项目概要 本研究的目的是设计一种能够呈现抗原特异性的人工 T 细胞刺激基质 (aTM) 以及细胞特异性生化和生物物理线索，以控制表型并改善 T 细胞的功能特征 仿生环境捕获淋巴结 (LN) 的关键生化和生物物理特征。 LN 提供 关键的微环境，协调抗原特异性信号的呈现格式和动态 精确且受控的方式导致 T 细胞激活、扩增和成熟。目前可用的T细胞 然而，在携带抗原呈递复合物和共刺激线索的同时刺激基质，缺乏 LN 中 T 细胞刺激微环境固有的足够的支持线索。我们将设计和 表征集成了三个关键 T 细胞刺激信号的 aTM：抗原特异性（信号 1）、共刺激 （信号 2）和细胞因子（信号 3），以及细胞外基质 (ECM) 分子和可调节的生物物理学 其特性受到抗原呈递细胞 (APC) 和 LN 特性的启发。我们将检验假设 在 T 细胞刺激期间，在这种仿生环境中共同呈现 APC 信号线索将导致功能性 具有受控表型特征和效力的 T 细胞。以及揭示所有信号线索如何协同作用的机制 激活并极化 T 细胞。在具体目标 1 中，我们将确定调节鲁棒性的 aTM 的关键矩阵属性 使用透明质酸 (HA) 水凝胶和 HA-纳米纤维复合材料 (NHC) 制备的 aTM 激活 CD8+ T 细胞 矩阵。
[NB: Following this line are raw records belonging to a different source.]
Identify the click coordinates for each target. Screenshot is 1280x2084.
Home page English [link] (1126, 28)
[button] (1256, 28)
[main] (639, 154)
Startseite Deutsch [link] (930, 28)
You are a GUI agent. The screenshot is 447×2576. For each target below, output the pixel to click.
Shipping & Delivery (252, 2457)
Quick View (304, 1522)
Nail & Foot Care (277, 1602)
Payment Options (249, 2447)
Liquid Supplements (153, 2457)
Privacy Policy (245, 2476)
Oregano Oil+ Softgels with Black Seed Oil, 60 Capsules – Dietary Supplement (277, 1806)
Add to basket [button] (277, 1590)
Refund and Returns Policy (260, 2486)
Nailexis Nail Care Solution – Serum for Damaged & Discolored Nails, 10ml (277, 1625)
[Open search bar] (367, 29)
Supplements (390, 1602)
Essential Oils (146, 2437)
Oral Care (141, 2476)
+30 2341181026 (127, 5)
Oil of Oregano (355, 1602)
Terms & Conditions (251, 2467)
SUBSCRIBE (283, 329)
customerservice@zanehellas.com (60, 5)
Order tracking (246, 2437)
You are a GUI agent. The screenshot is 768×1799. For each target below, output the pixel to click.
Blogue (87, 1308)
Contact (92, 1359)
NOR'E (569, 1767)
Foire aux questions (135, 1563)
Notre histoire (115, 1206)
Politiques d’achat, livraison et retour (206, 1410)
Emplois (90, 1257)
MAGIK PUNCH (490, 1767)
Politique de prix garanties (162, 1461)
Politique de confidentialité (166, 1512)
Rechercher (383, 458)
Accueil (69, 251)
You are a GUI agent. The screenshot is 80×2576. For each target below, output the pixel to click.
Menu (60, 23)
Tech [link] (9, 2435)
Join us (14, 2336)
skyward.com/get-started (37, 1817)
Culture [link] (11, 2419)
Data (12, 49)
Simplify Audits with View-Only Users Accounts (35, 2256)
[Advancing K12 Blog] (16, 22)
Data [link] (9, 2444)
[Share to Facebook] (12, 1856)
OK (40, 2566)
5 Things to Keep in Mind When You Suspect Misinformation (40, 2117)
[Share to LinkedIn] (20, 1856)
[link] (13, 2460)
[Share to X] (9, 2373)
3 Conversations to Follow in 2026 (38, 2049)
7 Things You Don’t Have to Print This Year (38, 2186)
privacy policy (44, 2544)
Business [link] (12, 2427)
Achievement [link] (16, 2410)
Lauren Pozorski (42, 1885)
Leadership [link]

在具体目标 2 中，我们将定义最佳信号提示及其影响的呈现配置 aTM 上 CD4+ T 细胞的激活和极化；并展示aTM刺激和的持久性和功能 过继转移的抗原特异性 CD4+ T 细胞。在Specific Aim 3中，我们将使用aTM微粒来共同刺激 CD8+ 和 CD4+ T 细胞，并评估 CD4+ 和 CD8+ T 细胞联合治疗的治疗效果 癌症免疫治疗小鼠模型。如果成功，这项研究将产生第一套工程 aTM 强烈刺激抗原特异性 CD8+ 和 CD4+ T 细胞，有望改善治疗效果； 进一步丰富我们对刺激、极化、 和 T 细胞的激活。